• [SELECTION]:
[Begin]
Collier Supervisor of Elections hosts “Accuracy Test” on voting machines for August primaries


COLLIER COUNTY, Fla. — The first step to ensure Collier County is prepared for the upcoming August 23rd primary election is completed.

“We have many roles and responsibilities, and our first one for an election, that kicks off an election, is the public logic and accuracy test,” said Jennifer Edwards, the Supervisor of Elections for Collier County.

Each election year, as per Florida State Law, the Collier County Supervisor of Elections tests voting machines.

The event, open to the public and media, showcases the steps taken to ensure accuracy and maintain a standard of election integrity.

“Our goal is to increase and improve confidence in the election process,” said Edwards.

Voting machines are chosen at random and run through a predetermined ballot. If the machine passes, it is certified to begin tallying the early mail in ballots that have already been received.

“We keep hearing those words, election integrity. I have been doing this for 22 years now, and my integrity has not waned,” said Edwards.


Numerous Collier County residents came out for the test, which was held inside the warehouse at the Collier County Supervisor of Elections.

“I think this is really important. In today’s environment, in today’s climate, the fact that our Supervisor of Elections and Florida law requires that the Supervisor open the logic and accuracy test to the public, all the canvassing board meetings – it shows they are very transparent,” said Diane Preston Moore, the President of the League of Women Voters of Collier County – a voter advocacy group that specializes in involvement and awareness.

A number of voter advocates from Moore’s group joined her to view the test in real-time, verifying the integrity with their own eyes.

“If more people actually knew what was happening at the Supervisor of Elections HQ, I think it really increases the confidence that the votes being cast are being counted and that your vote matters,” said Moore.

However, others were in attendance because they currently question the integrity of the election process, and wanted to learn more information about what the test entails – citing concerns over the 2020 election and its results.
[End]
Continue the article on the Collier County voting machine accuracy test, picking up after its last sentence.

• [DATA EXTRACT]:
[Begin]
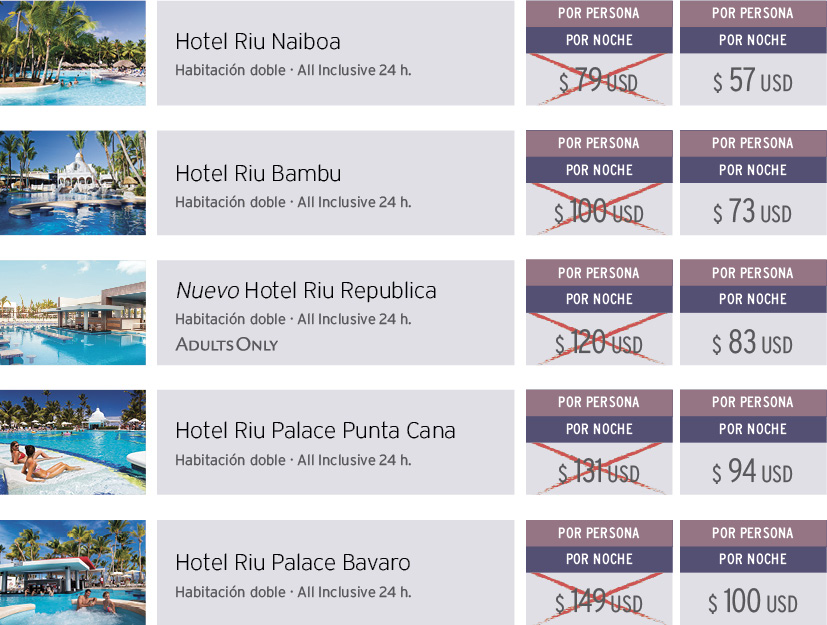Click the Nuevo Hotel Riu Republica title

(306, 291)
[End]
• [OUTPUT FOR THIS EXERCISE]:
“I’ve been skeptical of electronic voting machines ever since 2000 after the hanging chad incident (this reference refers to the 2000 U.S. presidential election, in which numerous Florida voters used ballots that required hole punches, or chads. In situations where a card was partially punched, or a hanging chad, the vote was nullified. This led to both a recount of Florida votes statewide and the rapid recall of hole punched ballots in the United States).

I’m here to learn more about the process, to learn more about how our votes are counted, and that they’re counted correctly,” said Dan Cook, the Founder of the Patriot Project – a grassroots political organization based here in SWFL.

Cook said he prepared a list of questions for the Supervisor of Elections following the accuracy test.

“Can they (the voting machines) be hacked? What assurances is the Supervisor of Elections giving to us so that they cannot be hacked? That they cannot transfer the data to nefarious entities,” said Cook.

The Supervisor of Elections, as required by law, has an open door policy to its meetings, which Cook encourages all to attend whether they are for or against the machines.

“We are advocating for people to absolutely come out and vote for the candidates that you are supporting, and get involved in the process,” said Cook.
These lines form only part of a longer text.